AIM
Copy out, word for word, the full forum post about a semester-long classroom economics game.

PAGE EXTRACT
========================

Started by December 30, 2018 11:07 AM
3 comments, last by conditi0n 5 years, 10 months ago

Hello everyone,,

This looks like it might be an unusual post for this reddit, but I think it falls within the scope; I'm hopeful I can get some informed and helpful commentary.

I am a high school economics teacher with a background in history. For some time I've been turning over in my mind ideas for an activity or game, extending over the whole semester, which combines aspects of a classroom marketplace with historical simulation.

Unlike a traditional classroom marketplace, this game would narratively feature a variety of economic institutions. Unlike, say, Tim Dye's Urban Game, the sim would be extended through the whole semester and give them practical experience. Students would take on character roles and encounter concepts through progressing through several phases or rounds representing simplified historical periods, building up to modern economic institutions. I imagine it something like this:

  • There is a map with arable land and waste (forest and pasture), and students pick out areas on which to build farms. There is a social aspect to these decisions; one is a member of the gentry, and he has veto power.

========================

DATASET CONTENT
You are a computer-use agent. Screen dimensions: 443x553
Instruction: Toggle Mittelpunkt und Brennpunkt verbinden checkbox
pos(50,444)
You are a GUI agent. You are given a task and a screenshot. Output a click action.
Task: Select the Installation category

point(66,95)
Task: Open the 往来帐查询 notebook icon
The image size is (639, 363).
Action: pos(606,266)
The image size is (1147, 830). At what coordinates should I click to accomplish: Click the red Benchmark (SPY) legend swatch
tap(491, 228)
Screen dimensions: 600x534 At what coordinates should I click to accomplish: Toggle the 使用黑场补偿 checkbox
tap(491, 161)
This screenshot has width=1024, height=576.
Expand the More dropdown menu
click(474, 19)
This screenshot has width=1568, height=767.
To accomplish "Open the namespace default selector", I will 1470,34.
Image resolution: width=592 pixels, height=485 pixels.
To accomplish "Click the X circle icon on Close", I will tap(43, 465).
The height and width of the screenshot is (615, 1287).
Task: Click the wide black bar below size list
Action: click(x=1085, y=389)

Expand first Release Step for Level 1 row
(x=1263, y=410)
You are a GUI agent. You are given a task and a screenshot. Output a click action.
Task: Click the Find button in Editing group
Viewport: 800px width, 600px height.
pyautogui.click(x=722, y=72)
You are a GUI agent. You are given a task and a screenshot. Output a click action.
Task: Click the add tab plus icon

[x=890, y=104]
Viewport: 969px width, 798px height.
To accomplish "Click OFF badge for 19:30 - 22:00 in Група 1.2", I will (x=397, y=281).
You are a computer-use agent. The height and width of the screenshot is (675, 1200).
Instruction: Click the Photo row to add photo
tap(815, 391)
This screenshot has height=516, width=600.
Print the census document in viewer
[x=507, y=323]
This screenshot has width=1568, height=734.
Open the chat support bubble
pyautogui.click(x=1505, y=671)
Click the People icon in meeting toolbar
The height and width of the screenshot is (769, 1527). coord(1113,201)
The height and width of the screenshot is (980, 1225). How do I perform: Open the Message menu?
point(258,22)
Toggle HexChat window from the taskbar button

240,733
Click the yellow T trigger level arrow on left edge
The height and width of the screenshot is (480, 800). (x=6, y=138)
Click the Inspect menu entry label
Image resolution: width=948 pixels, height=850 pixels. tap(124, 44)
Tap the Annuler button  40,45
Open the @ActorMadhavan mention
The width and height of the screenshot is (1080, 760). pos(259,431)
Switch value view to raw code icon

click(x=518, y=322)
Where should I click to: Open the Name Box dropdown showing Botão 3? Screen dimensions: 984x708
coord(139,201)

========================

SOLUTION BELOW
Started by December 30, 2018 11:07 AM
3 comments, last by conditi0n 5 years, 10 months ago

Hello everyone,,

This looks like it might be an unusual post for this reddit, but I think it falls within the scope; I'm hopeful I can get some informed and helpful commentary.

I am a high school economics teacher with a background in history. For some time I've been turning over in my mind ideas for an activity or game, extending over the whole semester, which combines aspects of a classroom marketplace with historical simulation.

Unlike a traditional classroom marketplace, this game would narratively feature a variety of economic institutions. Unlike, say, Tim Dye's Urban Game, the sim would be extended through the whole semester and give them practical experience. Students would take on character roles and encounter concepts through progressing through several phases or rounds representing simplified historical periods, building up to modern economic institutions. I imagine it something like this:

  • There is a map with arable land and waste (forest and pasture), and students pick out areas on which to build farms. There is a social aspect to these decisions; one is a member of the gentry, and he has veto power.